** Records supplied follows **

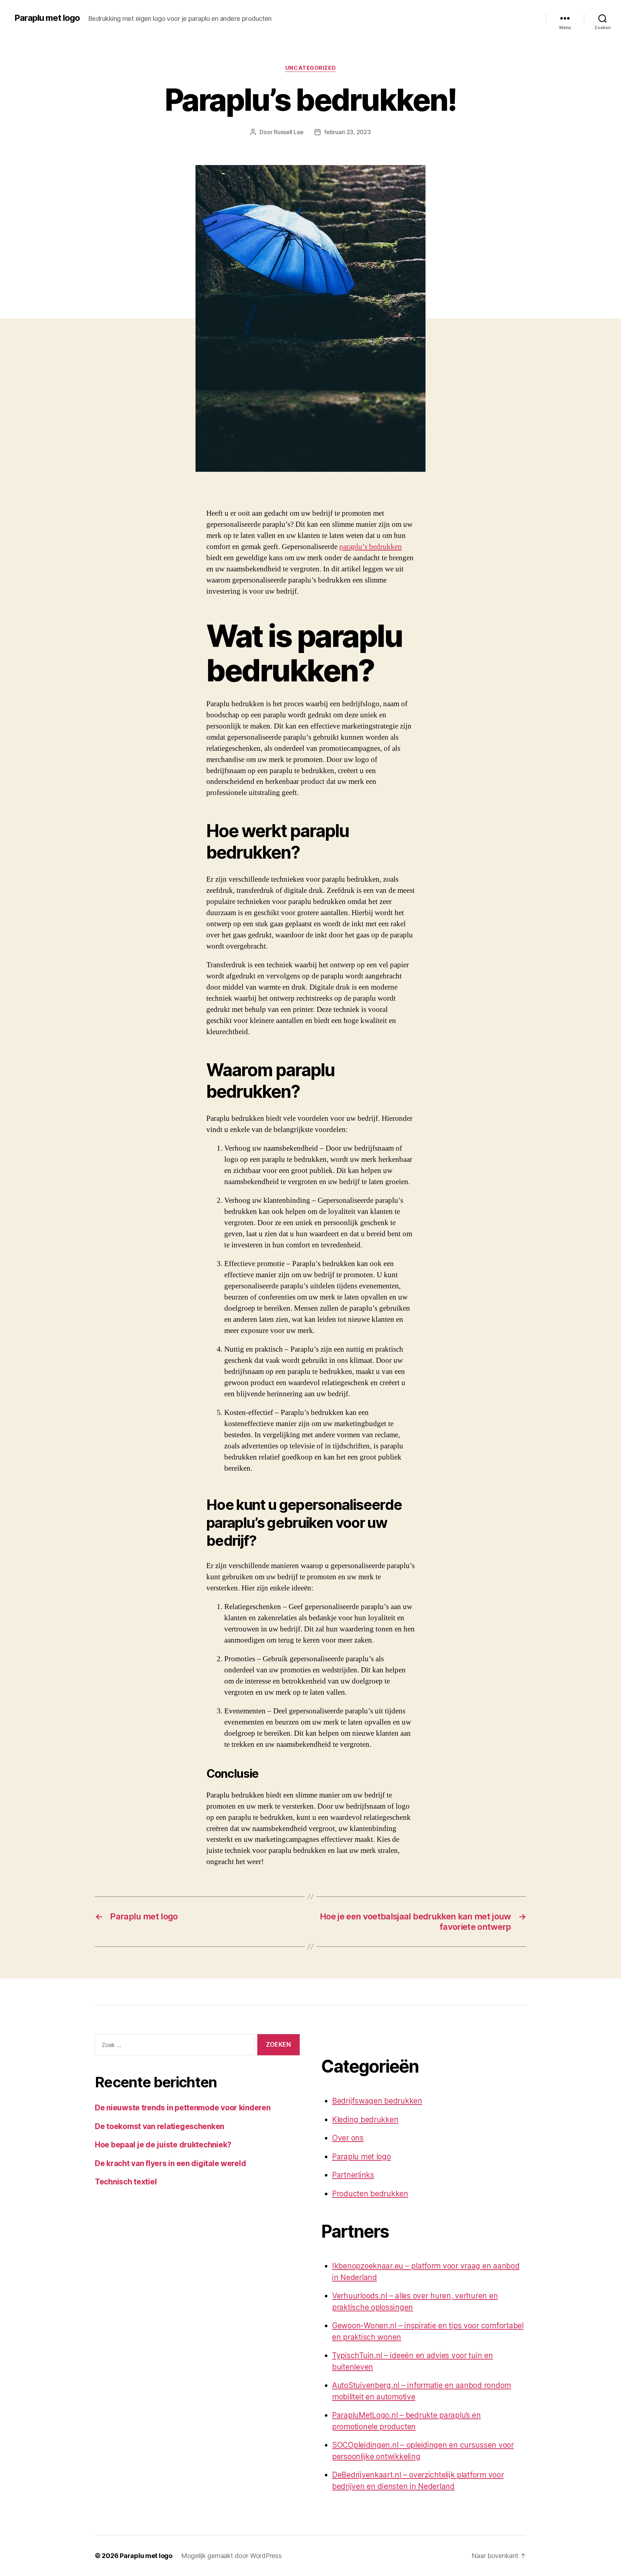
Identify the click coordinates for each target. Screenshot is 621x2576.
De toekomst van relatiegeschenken (159, 2126)
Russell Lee (289, 132)
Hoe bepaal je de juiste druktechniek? (163, 2144)
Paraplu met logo (47, 18)
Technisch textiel (126, 2181)
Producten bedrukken (370, 2193)
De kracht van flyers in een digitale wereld (170, 2163)
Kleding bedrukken (365, 2119)
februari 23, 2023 (347, 132)
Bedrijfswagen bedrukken (377, 2100)
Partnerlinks (353, 2174)
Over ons (348, 2137)
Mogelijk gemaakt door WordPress (231, 2555)
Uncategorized (310, 68)
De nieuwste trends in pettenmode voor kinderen (183, 2107)
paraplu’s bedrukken (370, 547)
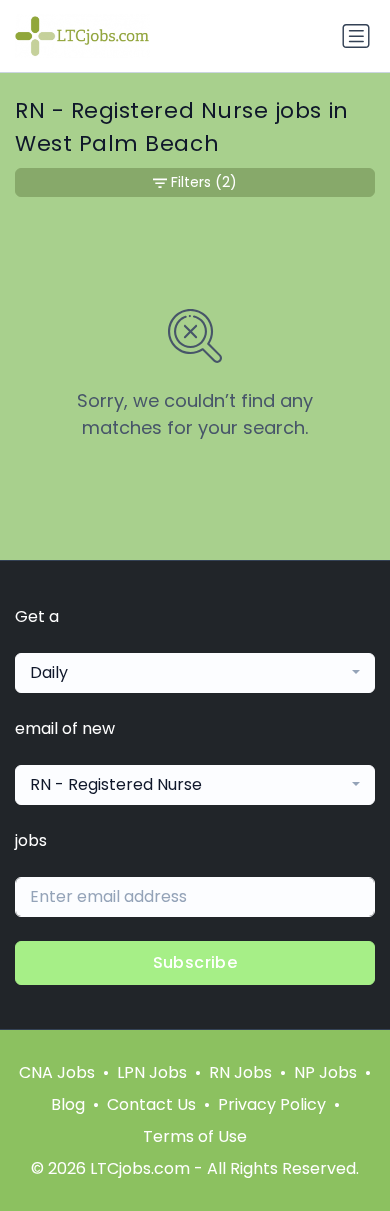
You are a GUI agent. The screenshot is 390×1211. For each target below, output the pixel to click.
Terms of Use (195, 1136)
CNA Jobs (57, 1072)
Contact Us (151, 1104)
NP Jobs (325, 1072)
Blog (68, 1104)
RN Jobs (240, 1072)
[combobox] (195, 673)
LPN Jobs (152, 1072)
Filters (204, 182)
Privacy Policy (272, 1104)
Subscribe (195, 962)
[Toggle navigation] (356, 36)
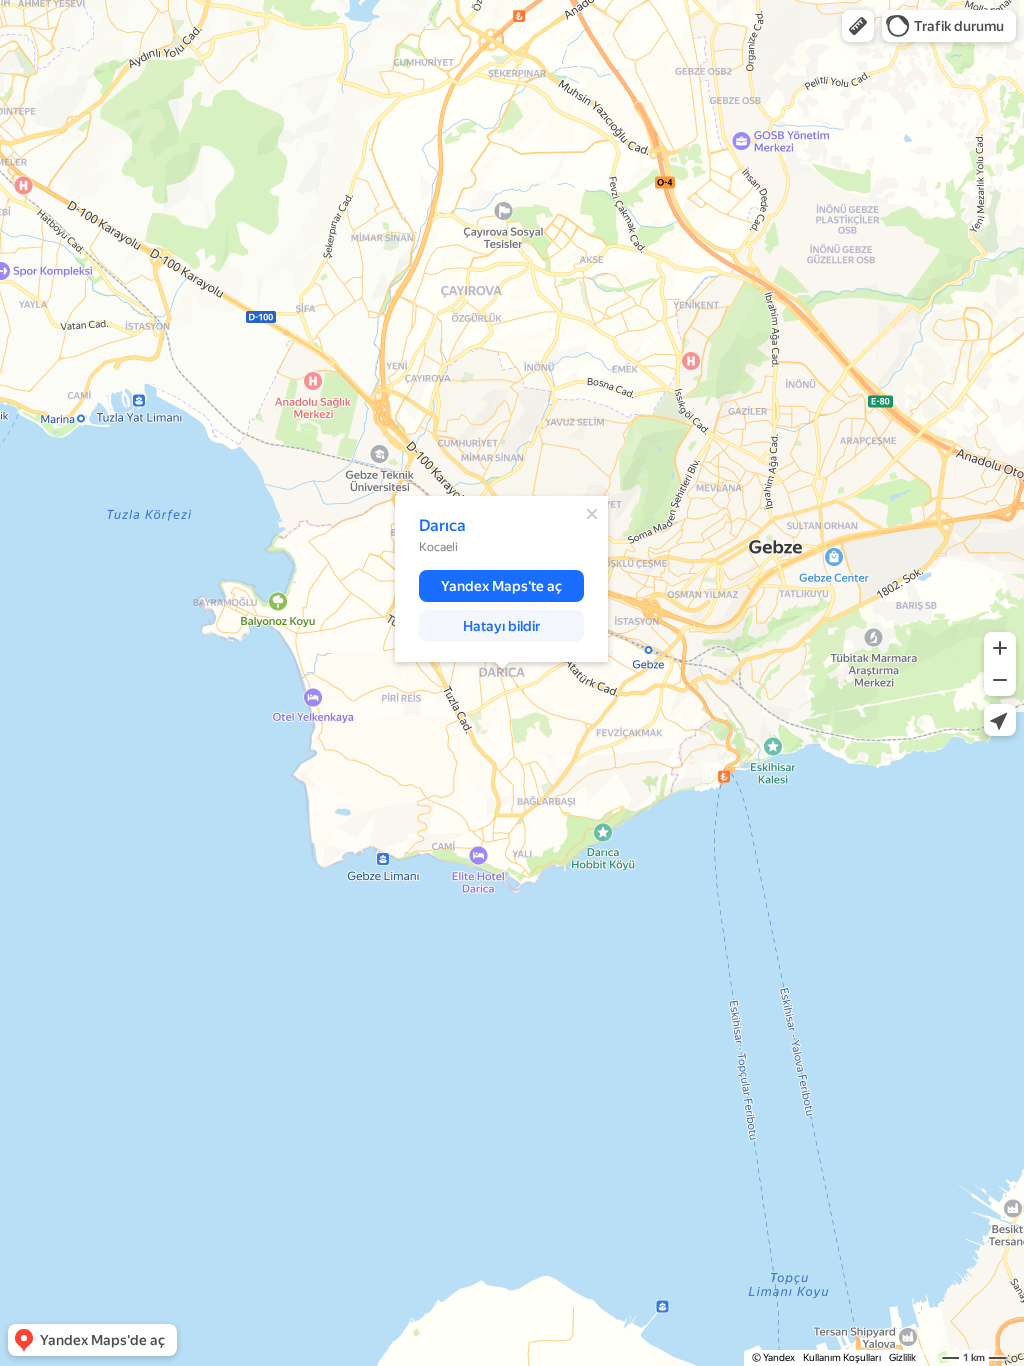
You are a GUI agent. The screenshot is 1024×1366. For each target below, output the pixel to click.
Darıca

** End of Records supplied **

◆ Instructions for the task
What lines in the data include the string "agent"? Copy each one.

◆ Exercise answer
You are a GUI agent. The screenshot is 390×1211. For each target below, output the pixel to click.
You are a GUI agent. The screenshot is 1024×1366. For each target below, output the pixel to click.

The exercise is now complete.